To help prevent San Diego residents from being caught off guard, the city has enacted a "No Time To Waste -- No Water To Waste" campaign to inform residents about the new rules.
The most significant impact will be when and how often residents can water their lawns and landscaping.
Residents will be allowed to water their lawns and landscaping only before 10 a.m. or after 6 p.m., three days a week from June through October and for no more than 10 minutes at a time.
Homes with odd-numbered addresses will be permitted to water on Sunday, Tuesday and Thursday. Homes with even-numbered addresses can water on Saturday, Monday and Wednesday. Apartments, condos and businesses can water only on Monday, Wednesday and Friday.

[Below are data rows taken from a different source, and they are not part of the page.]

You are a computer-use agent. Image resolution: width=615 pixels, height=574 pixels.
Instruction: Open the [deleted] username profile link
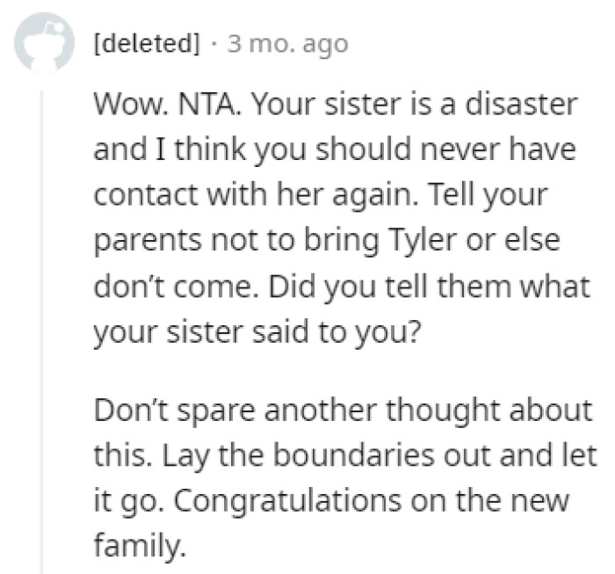coord(147,43)
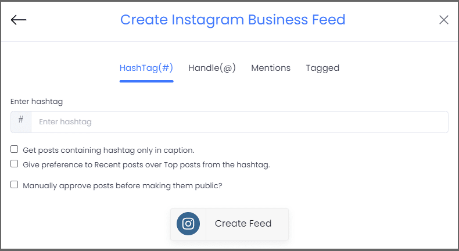Click the blue underline beneath the HashTag tab
Image resolution: width=459 pixels, height=251 pixels.
coord(146,81)
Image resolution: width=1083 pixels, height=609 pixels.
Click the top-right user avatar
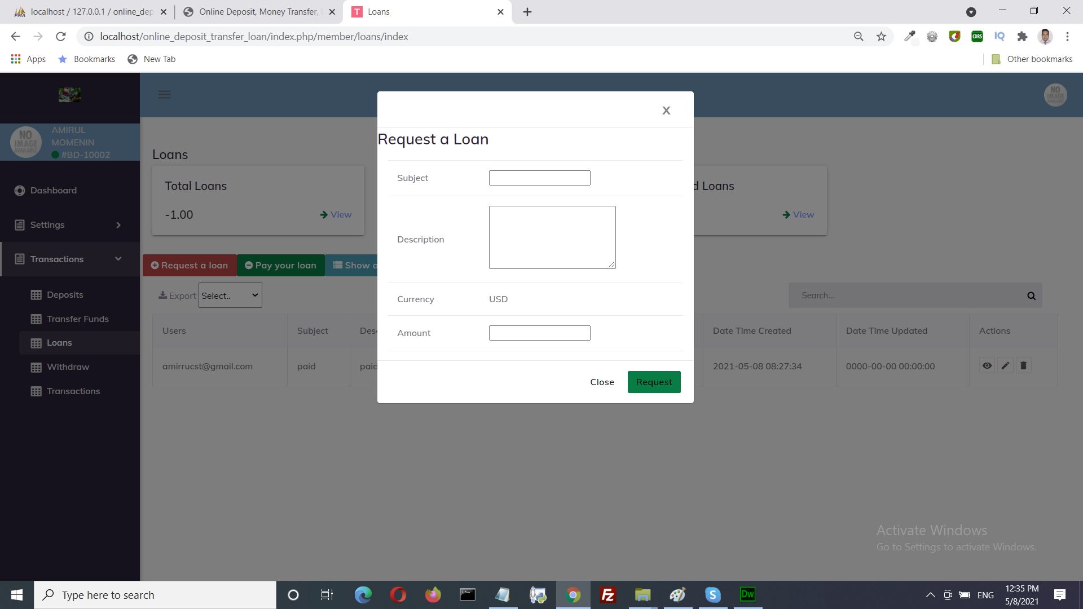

Cars may only be washed at residences between 6 p.m. and 10 a.m., and only a bucket and a hose with a shut-off nozzle can be used.
Residents cannot use a hose to wash down sidewalks, driveways, parking areas, tennis courts or patios.
There are also restrictions on ornamental fountains and construction site watering. Restaurants are required to serve water on request only and hotels must give guests the option of not laundering towels and linens daily.
Scofflaws could face a fine of $100 to $1,000.
The city plans to hire seven employees, on top of the three they already have, to help enforce the new water restrictions. Water Department officials said enforcement will largely be driven by citizen complaints.
A hotline has been set up at (619) 515-3500 so residents can report water waste.
Necessitating the mandatory restrictions is the recent decision by the San Diego County Water Authority to reduce water deliveries to its member agencies in the region by 8 percent.
California's water supplies are threatened by years of drought. That, combined with recent restrictions on the amount of water that can be pumped from the Sacramento-San Joaquin River Delta to protect an endangered fish, means likely shortages.